» ABOUT THIS EXERCISE: Beginning with the line containing "This screenshot has" and ending with the line containing "Task: Disable the Считать R? checkbox", write out each line of the records below exactly; pictures and lines outside that range are left out.

*** GIVEN DATA ***

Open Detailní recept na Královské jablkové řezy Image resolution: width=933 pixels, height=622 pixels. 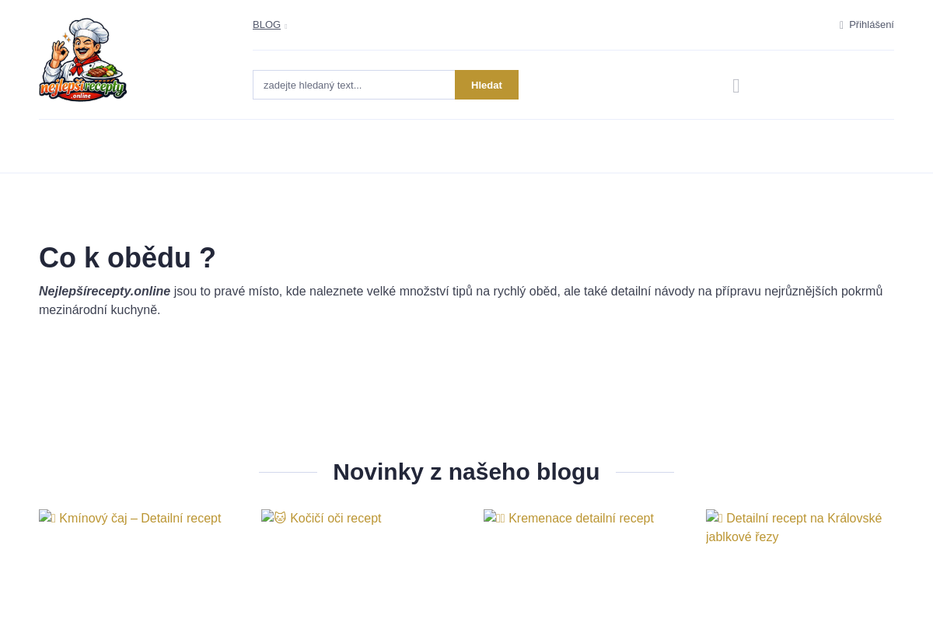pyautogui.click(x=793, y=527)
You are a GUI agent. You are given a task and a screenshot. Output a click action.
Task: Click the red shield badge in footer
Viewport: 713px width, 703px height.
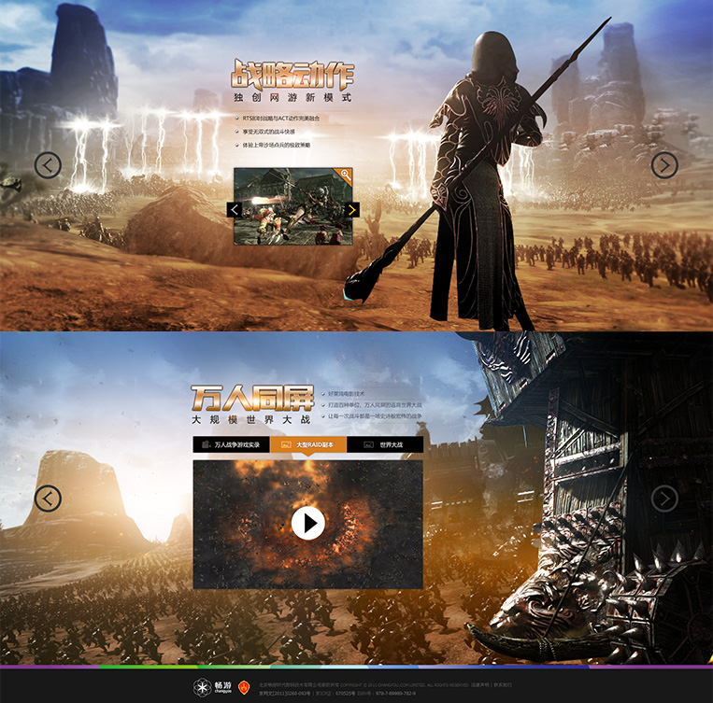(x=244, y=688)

*** End of GIVEN DATA ***
*** GIVEN DATA ***

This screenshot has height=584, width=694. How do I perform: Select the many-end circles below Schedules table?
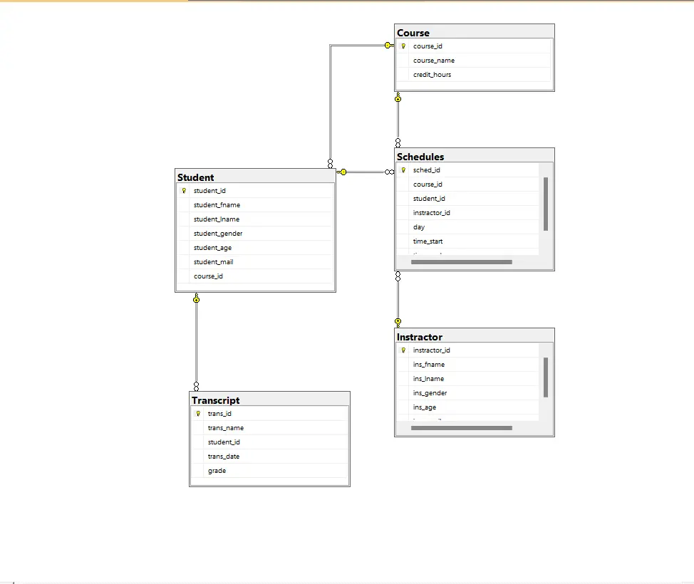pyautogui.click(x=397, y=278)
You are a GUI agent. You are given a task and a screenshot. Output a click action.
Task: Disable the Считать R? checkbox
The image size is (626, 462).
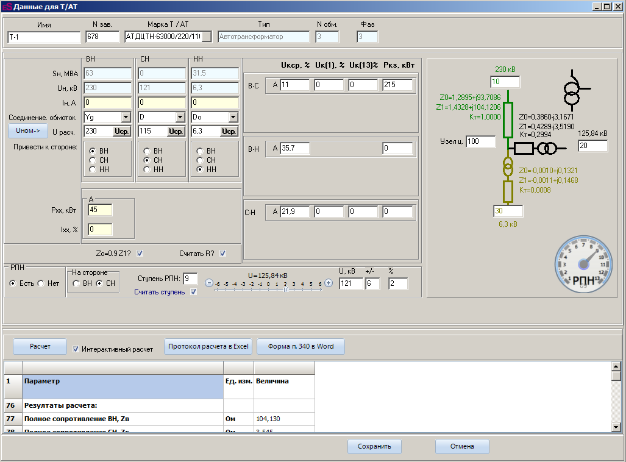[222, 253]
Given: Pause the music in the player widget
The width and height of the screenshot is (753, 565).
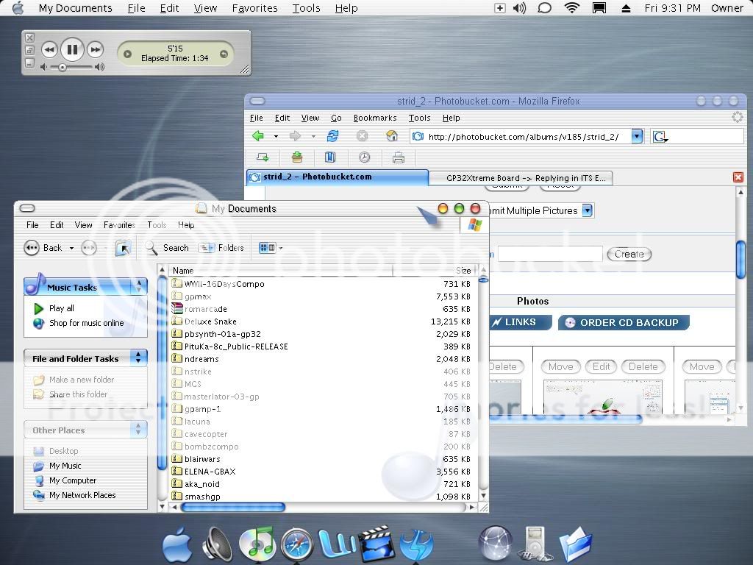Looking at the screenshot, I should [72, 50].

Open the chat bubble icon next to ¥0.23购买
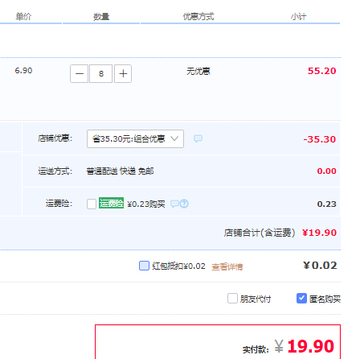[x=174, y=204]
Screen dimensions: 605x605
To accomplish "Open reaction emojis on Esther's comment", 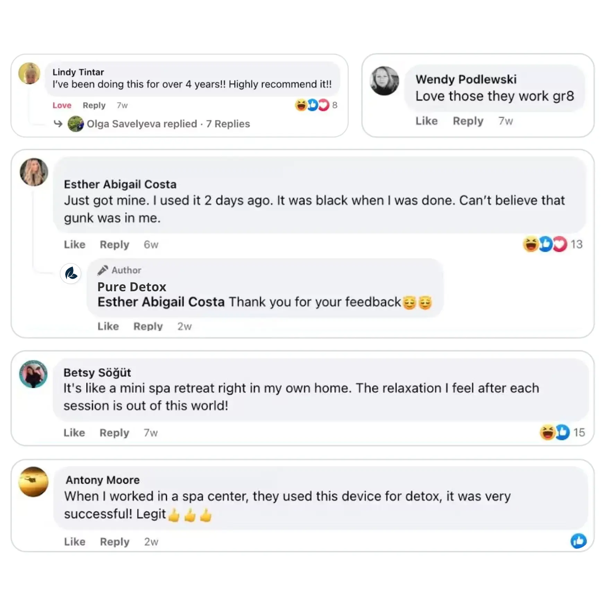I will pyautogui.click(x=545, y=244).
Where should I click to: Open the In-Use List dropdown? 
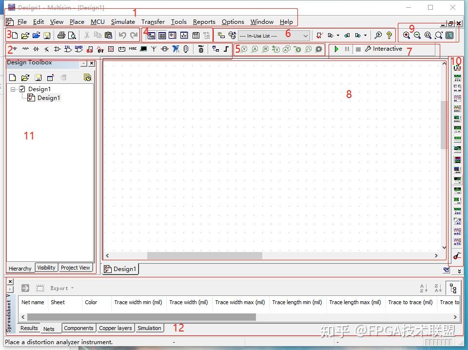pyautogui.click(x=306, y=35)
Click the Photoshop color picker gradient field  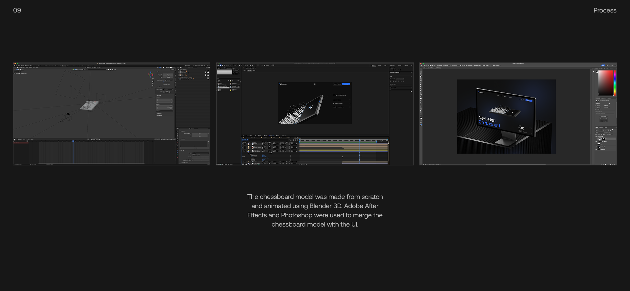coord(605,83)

*** End of GIVEN DATA ***
*** GIVEN DATA ***

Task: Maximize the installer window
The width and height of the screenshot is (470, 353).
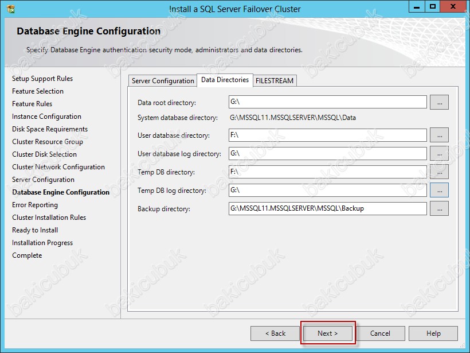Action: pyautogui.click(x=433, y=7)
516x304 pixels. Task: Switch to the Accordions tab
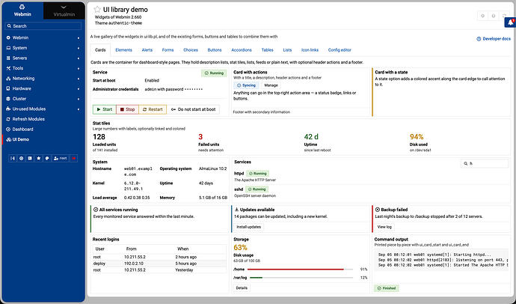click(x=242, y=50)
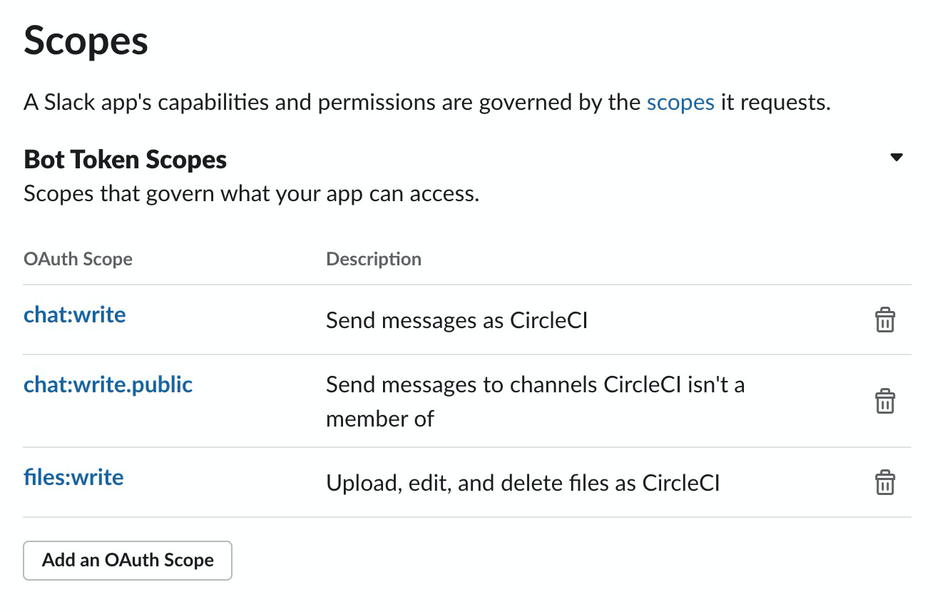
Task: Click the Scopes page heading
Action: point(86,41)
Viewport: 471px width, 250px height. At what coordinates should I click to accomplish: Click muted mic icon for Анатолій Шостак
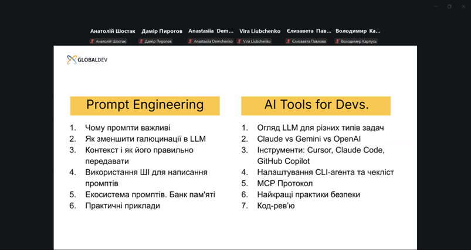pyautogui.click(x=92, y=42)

*** End of GIVEN DATA ***

» ANSWER BOX:
This screenshot has height=584, width=694. How do I perform: Select the many-end circles below Schedules table?
pyautogui.click(x=397, y=278)
You are a GUI agent. You are given a task and a screenshot. Output a click action.
Task: Disable the Считать R? checkbox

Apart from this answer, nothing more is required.